It’s time for some updates on our lives. I’ve left you so in the dark about recent developments that you probably don’t even know what questions you should have. I’ll help you out: Is there still mold growing on our things? Did Carrie’s boyfriend have a nice visit? What has Tabitha been up to all this time? Did she really exist in the first place?
Yes and No. As you may remember her name is not really Tabitha, but she really did sit across from me and eat a quesadilla today for lunch. Now, you’re wondering about Mexican food and where we scored some in Taiwan. Chili’s. So not really Mexican food per se, now don’t you feel silly. There is a Mexican restaurant three minutes from my apartment, owned by a guy who grew up in California and told me about how he smuggled in the chilies for his sauce. I’m glad he’s willing to be a criminal in his efforts to add more flavor to the Taiwanese cuisine, but the enchiladas I ordered were not spicy, not even a tiny, tiny bit. To make matters worse, I kept picking out weird ligaments from my chicken. And if I’d gotten this meal at a cheap price I wouldn’t be such a snob, but it was about 12 USD, and for that price, I could’ve gotten the same dearth of Mexican spice at Chili’s. I’m trying to observe how popular this “Mexican” restaurant is with the Taiwanese, though, because marketing to the tastes of a girl from Texas isn’t really smart business anyhow.
I am reminded of when my friend described nachos he ordered at a bar in Taipei: cheesy Doritos covered in artificial melted cheese.
Oh, right. You were wondering about Tabitha. Well, her parents recently came to Taipei to see her after two and a half years of being apart.
In her effort to show them every interesting thing about Taiwan, I think she was really wearing them out, but I bet they’ve returned to New Hampshire better informed about this city than I am. Her parents are really nice, warm people, and I’m glad they were able to see Tabitha in her element. Okay, I can’t stand it anymore. Her name is Tiffany. Anyway, Tiffany really knows her way around this town. For example, when we visited a temple, she asked David (Taiwanese) to explain the customs, but she was the one who reminded him of all those customs. “Can you tell them about the prayer sticks?”

______________________________

> **Problems to work on**
a: Answer these from the blog post about life in Taiwan, one line each:
(i) About how much, in US dollars, did the enchiladas cost?
(ii) Where did the owner of the Mexican restaurant near the apartment grow up?
(iii) How long had the friend's parents been apart from her before they came to Taipei?
b: What comes next in the blog post about life in Taiwan? Write the passage that follows its final line.

______________________________

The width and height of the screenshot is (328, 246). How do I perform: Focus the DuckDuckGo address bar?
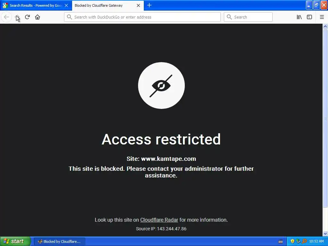[x=142, y=17]
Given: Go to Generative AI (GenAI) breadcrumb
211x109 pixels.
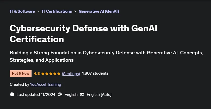Looking at the screenshot, I should (99, 11).
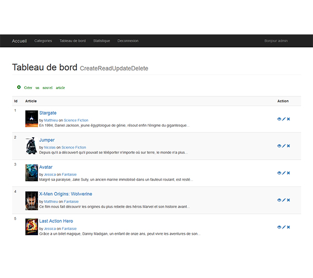This screenshot has height=278, width=313.
Task: Click Deconnexion to log out
Action: [x=128, y=41]
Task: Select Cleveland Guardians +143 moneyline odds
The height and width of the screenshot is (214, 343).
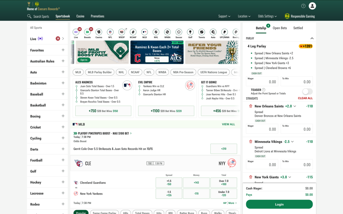Action: 196,183
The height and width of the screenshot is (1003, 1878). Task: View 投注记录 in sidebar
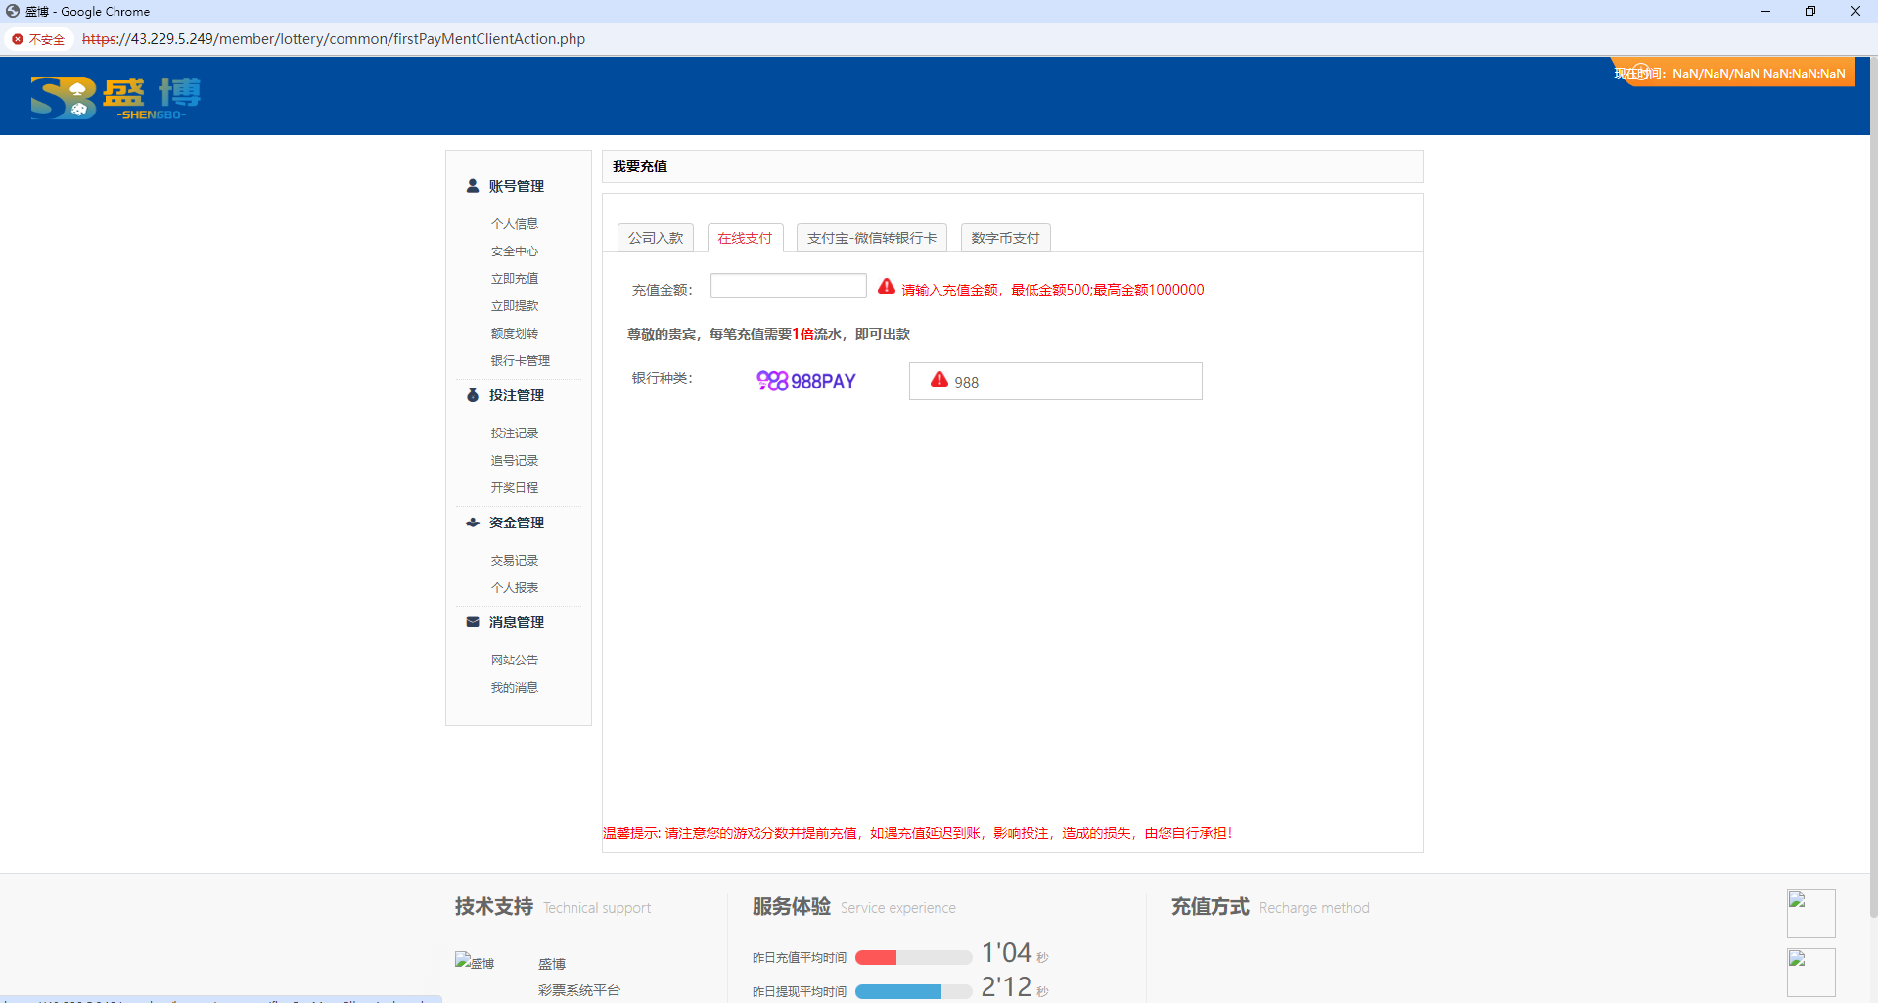click(x=515, y=433)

______________________________

> **Results for each task**
a:
(i) About 12 USD.
(ii) California.
(iii) Two and a half years.

b:
“Yeah, people use those sticks over there to pray.”
“But you forgot to say how it works. You ask a question, and then you pull a stick out of the bucket and take it to the people at that table. Using the number on your stick, they look up the answer in a book.”
I wish the temple hadn’t been so busy because I would’ve really liked to try this out. I think I would’ve asked, “Why does my bike make an aggravating clicking noise?” If I received an answer like, “Do try to do good but not to be great, otherwise you will be in danger”, then I’d know to stop hating on my bike for being less than great.
Incidentally, when I showed David a tiny little magic 8 ball that I brought from the States, he said he’d never seen one before.
Incidentally again, my friend Jason told me that there are different types of temples, so if you go to a relationship temple, the answers you will receive from the fortune sticks will be geared toward helping you dissect or predict your love life. I’m not sure how these temples differ from the regular fortune tellers. But, some people take the fortunes pretty seriously. I’ve heard about people saying stuff like, “Well, I knew we would break up in November already anyway”. Also there are temples near retail shops to help business owners have faith in their financial decisions.
Tiffany and David also told us about another way a temple goer can receive an answer to a question. You throw two little crescent shaped stones on the ground. If the flat sides of both stones face down, then the answer to your question is “No”. If both flat sides are facing up, they are laughing at you, so you have to try again. I don’t know who “they” are exactly. I guess that’s probably the first question I should have asked. And, if the stones face different ways, your answer is “Yes”.
About Carrie’s boyfriend, she doesn’t have one anymore. Shaun is now her fiancé! He proposed to her on the beach in Thailand. If you’re thinking Awwww!, you’re not alone. I didn’t spend much time with them when he was visiting, but I can tell you a few insider details: he’s an excellent cook, he’s extremely amiable, they got along really well, and they plan to live abroad at least another year either here or in Thailand.
I, on the other hand, will not be revealing my future plans, yet. I know what they are, roughly, but I’m not really in the mood to discuss future prospects, and would like to continue to rehash the past.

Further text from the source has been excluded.